◆ How to complete this task
Pictures in the data below are not part of the copy; transcribe everything else exactly.

◆ Exercise data
- Opening Delimiter -

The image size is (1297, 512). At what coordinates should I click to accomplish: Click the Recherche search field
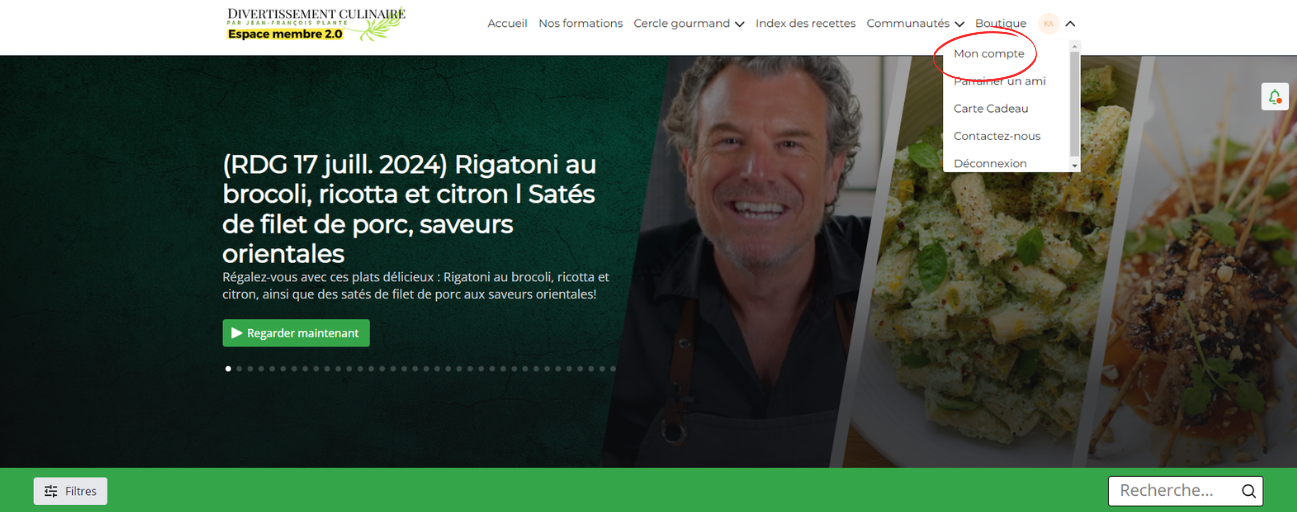click(1185, 491)
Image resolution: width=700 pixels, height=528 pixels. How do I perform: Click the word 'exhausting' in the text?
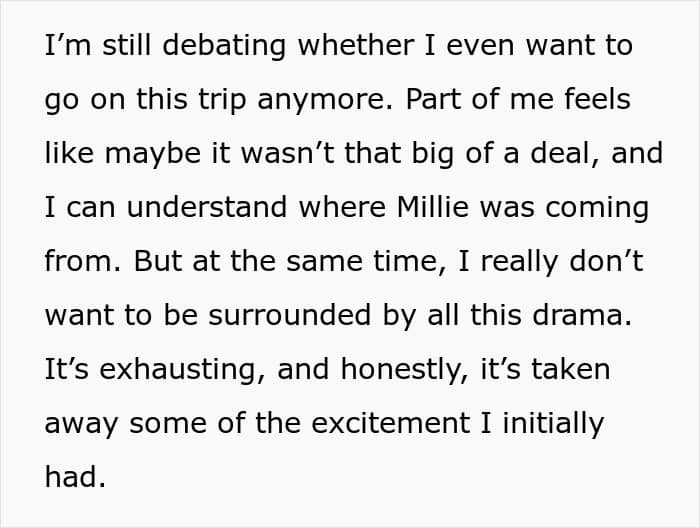click(x=177, y=370)
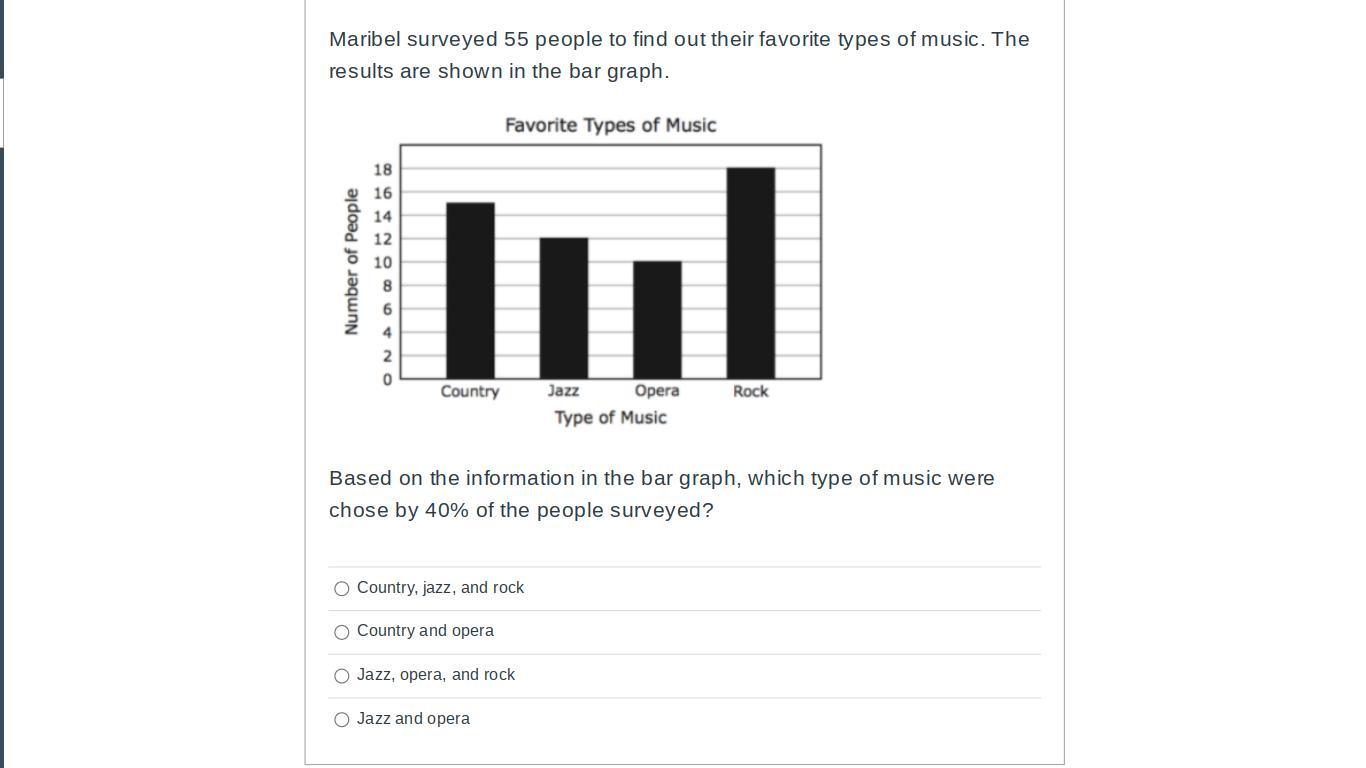Click the Country label below the graph

(470, 391)

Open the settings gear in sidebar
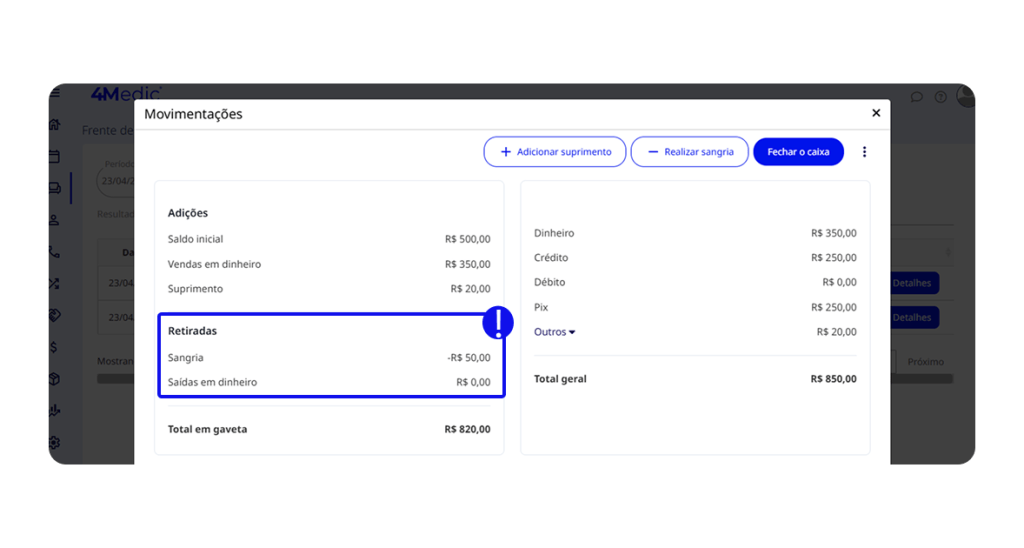tap(55, 442)
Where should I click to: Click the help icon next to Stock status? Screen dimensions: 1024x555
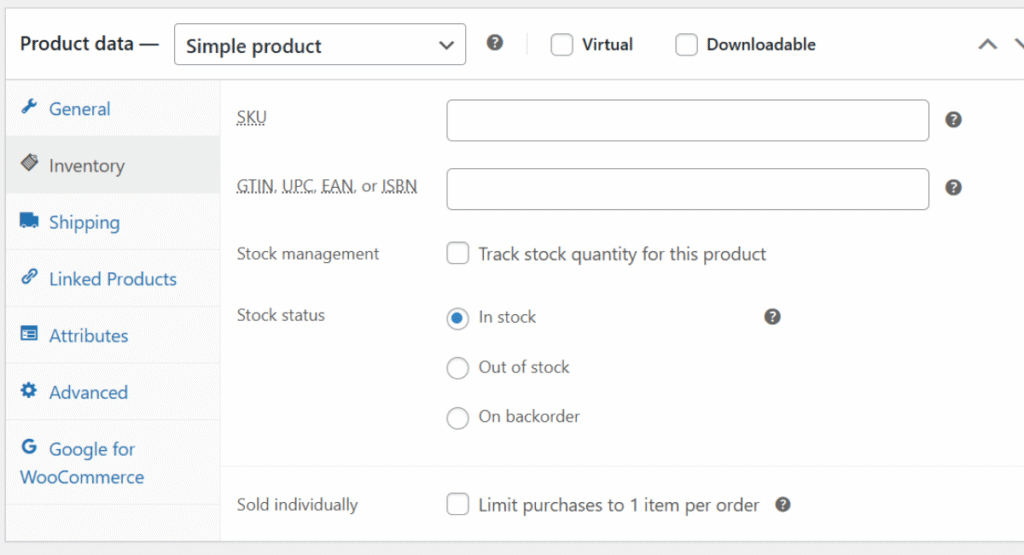click(x=772, y=317)
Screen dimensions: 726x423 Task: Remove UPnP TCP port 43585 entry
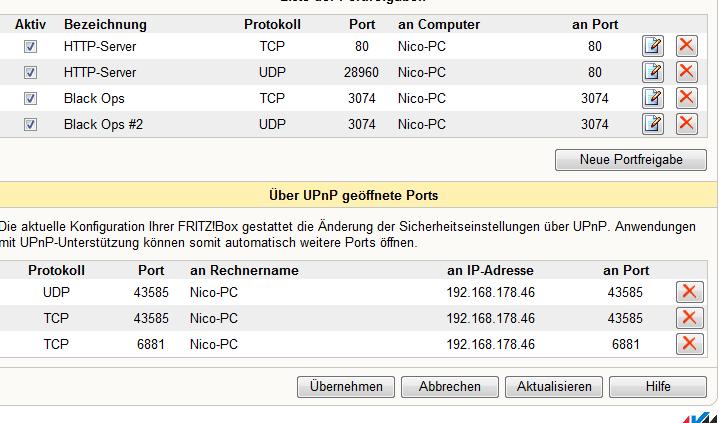689,318
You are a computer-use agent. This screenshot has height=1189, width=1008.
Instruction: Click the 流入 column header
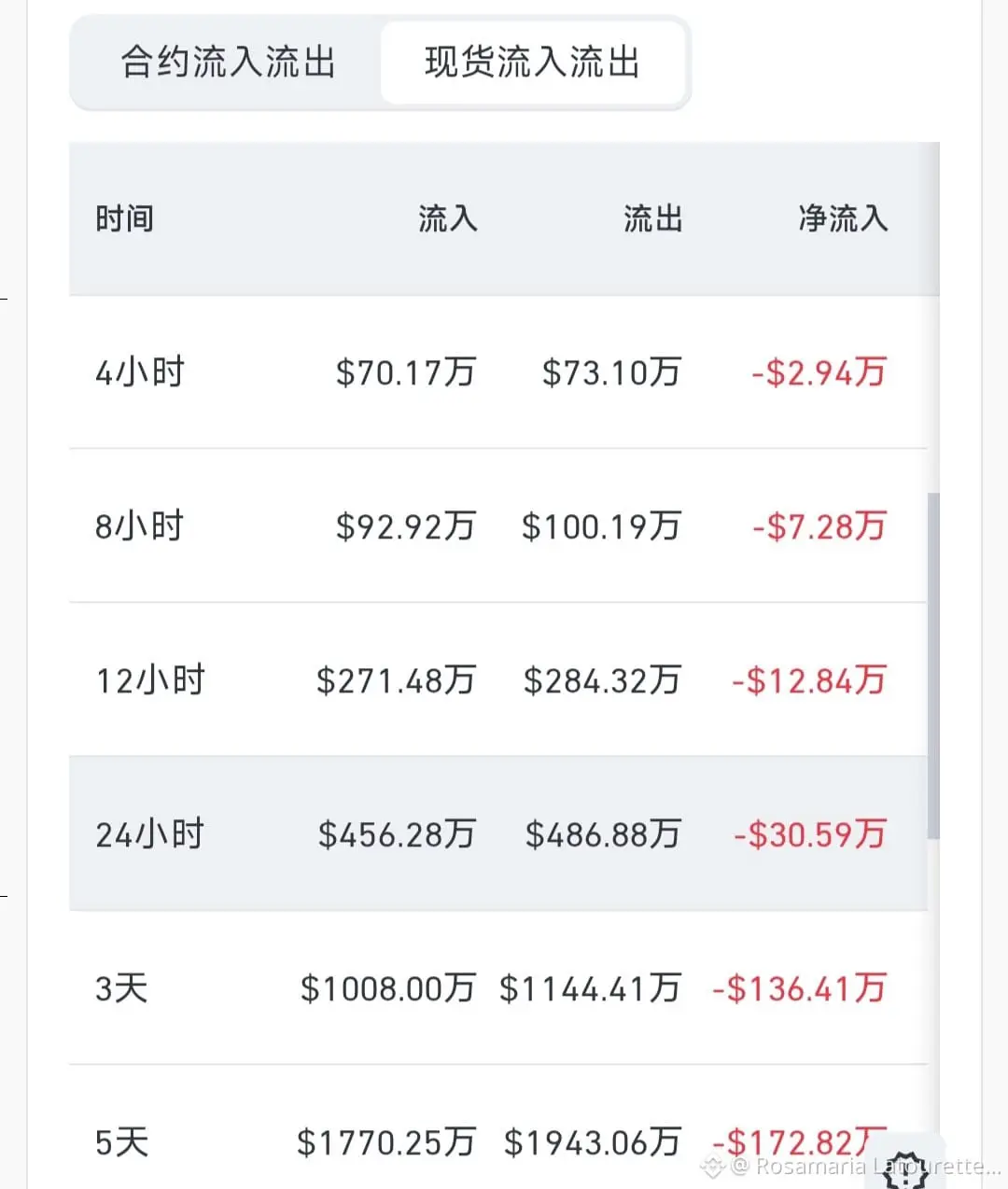click(447, 219)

- Closing Delimiter -

◆ Result below
The image size is (1297, 512). At what coordinates should I click to accomplish: Click the Recherche search field
click(1185, 491)
Image resolution: width=700 pixels, height=528 pixels. How do I perform: Click the word 'exhausting' in the text?
click(x=177, y=370)
Click the Country label below the graph

(470, 391)

Open the settings gear in sidebar
tap(55, 442)
Where should I click to: Click the help icon next to Stock status? Screen dimensions: 1024x555
click(x=772, y=317)
Screen dimensions: 726x423 Task: Remove UPnP TCP port 43585 entry
689,318
You are a computer-use agent. This screenshot has height=1189, width=1008.
Instruction: Click the 流入 column header
click(447, 219)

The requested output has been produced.